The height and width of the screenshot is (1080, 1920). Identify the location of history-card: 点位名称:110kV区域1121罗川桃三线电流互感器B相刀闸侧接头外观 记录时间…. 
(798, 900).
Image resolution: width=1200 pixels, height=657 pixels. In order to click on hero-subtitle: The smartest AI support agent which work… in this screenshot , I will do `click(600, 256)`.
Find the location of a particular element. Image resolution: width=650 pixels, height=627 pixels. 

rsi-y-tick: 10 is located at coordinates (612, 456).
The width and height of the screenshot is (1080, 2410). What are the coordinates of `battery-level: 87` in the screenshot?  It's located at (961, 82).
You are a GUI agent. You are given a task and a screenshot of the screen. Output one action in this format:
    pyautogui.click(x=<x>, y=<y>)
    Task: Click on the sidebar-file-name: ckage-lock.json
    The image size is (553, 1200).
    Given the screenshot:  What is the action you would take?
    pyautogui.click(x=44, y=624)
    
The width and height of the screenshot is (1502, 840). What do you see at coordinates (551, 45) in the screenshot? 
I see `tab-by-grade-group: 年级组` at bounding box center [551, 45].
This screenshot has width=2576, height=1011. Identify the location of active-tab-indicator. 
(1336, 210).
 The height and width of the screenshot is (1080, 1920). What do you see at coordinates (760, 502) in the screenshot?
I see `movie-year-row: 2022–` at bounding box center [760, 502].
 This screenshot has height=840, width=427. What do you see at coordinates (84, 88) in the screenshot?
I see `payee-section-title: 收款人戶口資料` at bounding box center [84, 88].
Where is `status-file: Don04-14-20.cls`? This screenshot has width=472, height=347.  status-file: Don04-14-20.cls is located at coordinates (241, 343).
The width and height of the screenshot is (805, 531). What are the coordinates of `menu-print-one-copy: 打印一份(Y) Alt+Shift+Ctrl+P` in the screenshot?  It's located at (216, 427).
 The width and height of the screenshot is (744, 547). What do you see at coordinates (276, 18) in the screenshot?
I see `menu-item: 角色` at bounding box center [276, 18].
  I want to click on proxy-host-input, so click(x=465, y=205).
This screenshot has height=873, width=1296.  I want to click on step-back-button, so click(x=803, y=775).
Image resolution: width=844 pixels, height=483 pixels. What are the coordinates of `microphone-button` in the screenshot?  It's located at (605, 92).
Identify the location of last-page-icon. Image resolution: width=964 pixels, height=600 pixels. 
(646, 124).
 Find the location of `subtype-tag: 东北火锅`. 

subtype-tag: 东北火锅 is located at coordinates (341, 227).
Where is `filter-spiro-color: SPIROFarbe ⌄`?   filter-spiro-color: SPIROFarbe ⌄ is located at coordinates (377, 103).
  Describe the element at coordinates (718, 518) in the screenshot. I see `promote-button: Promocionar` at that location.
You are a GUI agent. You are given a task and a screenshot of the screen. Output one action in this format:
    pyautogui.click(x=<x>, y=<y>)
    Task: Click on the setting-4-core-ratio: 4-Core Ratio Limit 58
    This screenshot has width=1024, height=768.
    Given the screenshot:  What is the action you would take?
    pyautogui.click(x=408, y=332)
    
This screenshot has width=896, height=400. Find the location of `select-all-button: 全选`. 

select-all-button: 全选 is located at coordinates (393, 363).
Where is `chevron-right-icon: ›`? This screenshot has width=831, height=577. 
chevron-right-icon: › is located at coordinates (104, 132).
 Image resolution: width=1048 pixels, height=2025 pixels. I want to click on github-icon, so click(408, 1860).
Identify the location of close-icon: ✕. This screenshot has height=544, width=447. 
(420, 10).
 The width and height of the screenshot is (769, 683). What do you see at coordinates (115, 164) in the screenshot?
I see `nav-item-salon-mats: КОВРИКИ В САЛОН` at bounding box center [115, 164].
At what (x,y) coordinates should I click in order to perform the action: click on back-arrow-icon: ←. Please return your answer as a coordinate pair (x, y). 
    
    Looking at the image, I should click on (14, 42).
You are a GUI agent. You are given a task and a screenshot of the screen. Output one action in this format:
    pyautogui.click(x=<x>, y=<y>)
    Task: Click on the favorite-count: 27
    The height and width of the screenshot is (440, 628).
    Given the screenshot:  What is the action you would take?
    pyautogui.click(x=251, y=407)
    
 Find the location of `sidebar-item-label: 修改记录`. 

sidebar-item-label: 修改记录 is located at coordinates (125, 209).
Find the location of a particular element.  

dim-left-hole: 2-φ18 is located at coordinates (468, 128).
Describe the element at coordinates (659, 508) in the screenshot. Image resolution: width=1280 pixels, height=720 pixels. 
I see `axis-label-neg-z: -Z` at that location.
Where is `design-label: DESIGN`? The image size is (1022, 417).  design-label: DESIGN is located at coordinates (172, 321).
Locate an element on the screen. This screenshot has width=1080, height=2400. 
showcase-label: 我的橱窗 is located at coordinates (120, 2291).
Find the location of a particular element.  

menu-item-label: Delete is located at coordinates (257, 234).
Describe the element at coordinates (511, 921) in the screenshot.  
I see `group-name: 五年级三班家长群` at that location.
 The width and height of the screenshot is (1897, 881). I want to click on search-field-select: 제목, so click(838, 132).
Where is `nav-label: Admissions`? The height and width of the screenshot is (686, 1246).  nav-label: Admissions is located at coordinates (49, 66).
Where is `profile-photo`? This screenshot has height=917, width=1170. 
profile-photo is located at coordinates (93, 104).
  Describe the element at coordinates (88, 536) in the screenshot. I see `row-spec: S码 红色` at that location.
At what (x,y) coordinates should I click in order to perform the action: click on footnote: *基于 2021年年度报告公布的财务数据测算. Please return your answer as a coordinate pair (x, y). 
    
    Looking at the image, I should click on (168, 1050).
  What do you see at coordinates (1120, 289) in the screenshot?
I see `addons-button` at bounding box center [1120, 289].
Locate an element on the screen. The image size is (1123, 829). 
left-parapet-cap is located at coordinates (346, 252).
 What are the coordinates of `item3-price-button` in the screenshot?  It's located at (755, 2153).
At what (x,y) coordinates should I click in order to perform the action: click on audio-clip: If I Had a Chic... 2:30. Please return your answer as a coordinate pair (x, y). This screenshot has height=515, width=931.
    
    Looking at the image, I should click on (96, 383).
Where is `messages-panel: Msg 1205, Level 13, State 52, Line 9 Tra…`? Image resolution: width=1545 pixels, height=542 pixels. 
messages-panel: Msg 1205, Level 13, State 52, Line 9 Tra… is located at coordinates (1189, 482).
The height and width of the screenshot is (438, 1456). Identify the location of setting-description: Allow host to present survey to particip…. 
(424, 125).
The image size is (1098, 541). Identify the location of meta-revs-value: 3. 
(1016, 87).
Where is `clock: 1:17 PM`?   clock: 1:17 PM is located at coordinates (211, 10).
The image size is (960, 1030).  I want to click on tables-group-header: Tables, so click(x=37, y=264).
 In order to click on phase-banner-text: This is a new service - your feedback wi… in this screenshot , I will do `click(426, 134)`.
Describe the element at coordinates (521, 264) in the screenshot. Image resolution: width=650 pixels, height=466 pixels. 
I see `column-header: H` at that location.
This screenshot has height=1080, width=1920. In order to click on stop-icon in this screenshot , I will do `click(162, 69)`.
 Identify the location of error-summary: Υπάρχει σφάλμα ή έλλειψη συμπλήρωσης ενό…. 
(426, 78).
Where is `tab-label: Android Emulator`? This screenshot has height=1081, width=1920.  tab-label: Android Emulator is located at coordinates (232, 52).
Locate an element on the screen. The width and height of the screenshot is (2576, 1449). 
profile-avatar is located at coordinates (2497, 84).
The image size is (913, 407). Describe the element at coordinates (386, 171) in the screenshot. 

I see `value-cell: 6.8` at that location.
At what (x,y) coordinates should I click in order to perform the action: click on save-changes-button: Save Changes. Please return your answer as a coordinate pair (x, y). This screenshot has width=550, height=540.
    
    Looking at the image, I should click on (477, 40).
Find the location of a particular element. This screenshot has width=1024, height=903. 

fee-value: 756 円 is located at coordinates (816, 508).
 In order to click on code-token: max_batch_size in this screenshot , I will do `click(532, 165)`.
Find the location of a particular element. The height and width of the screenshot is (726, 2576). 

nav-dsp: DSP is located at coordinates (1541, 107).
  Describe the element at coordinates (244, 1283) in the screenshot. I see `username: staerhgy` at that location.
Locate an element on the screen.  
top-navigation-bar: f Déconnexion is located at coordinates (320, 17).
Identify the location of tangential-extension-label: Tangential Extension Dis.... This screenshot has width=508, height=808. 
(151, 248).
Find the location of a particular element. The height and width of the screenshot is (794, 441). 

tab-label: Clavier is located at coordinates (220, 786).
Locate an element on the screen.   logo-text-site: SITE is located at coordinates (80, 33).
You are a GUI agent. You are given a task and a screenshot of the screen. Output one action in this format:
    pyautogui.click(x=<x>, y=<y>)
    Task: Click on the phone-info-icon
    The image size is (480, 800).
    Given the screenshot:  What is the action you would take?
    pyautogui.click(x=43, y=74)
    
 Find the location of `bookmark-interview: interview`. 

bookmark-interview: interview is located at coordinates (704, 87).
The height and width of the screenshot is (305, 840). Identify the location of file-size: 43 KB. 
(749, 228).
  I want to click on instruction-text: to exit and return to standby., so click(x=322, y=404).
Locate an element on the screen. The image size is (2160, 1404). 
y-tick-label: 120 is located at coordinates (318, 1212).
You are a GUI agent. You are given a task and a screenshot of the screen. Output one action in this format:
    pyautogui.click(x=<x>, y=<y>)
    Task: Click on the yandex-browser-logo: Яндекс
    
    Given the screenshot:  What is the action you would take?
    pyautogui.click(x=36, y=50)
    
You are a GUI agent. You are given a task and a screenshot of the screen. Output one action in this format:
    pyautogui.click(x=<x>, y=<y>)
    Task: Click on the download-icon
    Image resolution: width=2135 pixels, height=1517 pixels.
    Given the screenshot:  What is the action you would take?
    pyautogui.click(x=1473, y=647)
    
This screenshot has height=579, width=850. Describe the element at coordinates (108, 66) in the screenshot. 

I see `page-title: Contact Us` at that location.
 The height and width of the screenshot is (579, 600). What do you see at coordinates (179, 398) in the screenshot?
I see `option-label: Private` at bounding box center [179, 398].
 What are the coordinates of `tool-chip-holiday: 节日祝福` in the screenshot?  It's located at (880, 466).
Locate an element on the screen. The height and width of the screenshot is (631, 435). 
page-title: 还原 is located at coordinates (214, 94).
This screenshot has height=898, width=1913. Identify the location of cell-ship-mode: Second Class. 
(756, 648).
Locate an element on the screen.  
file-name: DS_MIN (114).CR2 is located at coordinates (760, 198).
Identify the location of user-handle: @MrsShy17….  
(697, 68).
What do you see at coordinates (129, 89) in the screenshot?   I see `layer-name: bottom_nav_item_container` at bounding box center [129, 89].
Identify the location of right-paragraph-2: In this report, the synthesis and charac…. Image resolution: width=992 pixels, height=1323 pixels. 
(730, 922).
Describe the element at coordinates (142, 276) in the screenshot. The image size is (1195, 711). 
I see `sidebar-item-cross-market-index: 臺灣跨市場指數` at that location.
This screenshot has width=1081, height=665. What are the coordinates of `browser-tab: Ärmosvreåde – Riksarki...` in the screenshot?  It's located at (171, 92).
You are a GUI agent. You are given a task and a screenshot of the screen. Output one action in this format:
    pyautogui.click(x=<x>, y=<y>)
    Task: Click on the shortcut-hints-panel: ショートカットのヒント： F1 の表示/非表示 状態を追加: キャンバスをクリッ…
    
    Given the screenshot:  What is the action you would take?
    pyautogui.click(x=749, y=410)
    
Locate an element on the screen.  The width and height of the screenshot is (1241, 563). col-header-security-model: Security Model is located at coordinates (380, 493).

_WHAT TO DO_: Please echo the part of the data above that opens with the line containing "This screenshot has width=896, height=400." and closes with the line containing "select-all-button: 全选 is", both lines included.

_ANSWER BELOW_:
This screenshot has width=896, height=400. Find the location of `select-all-button: 全选`. 

select-all-button: 全选 is located at coordinates (393, 363).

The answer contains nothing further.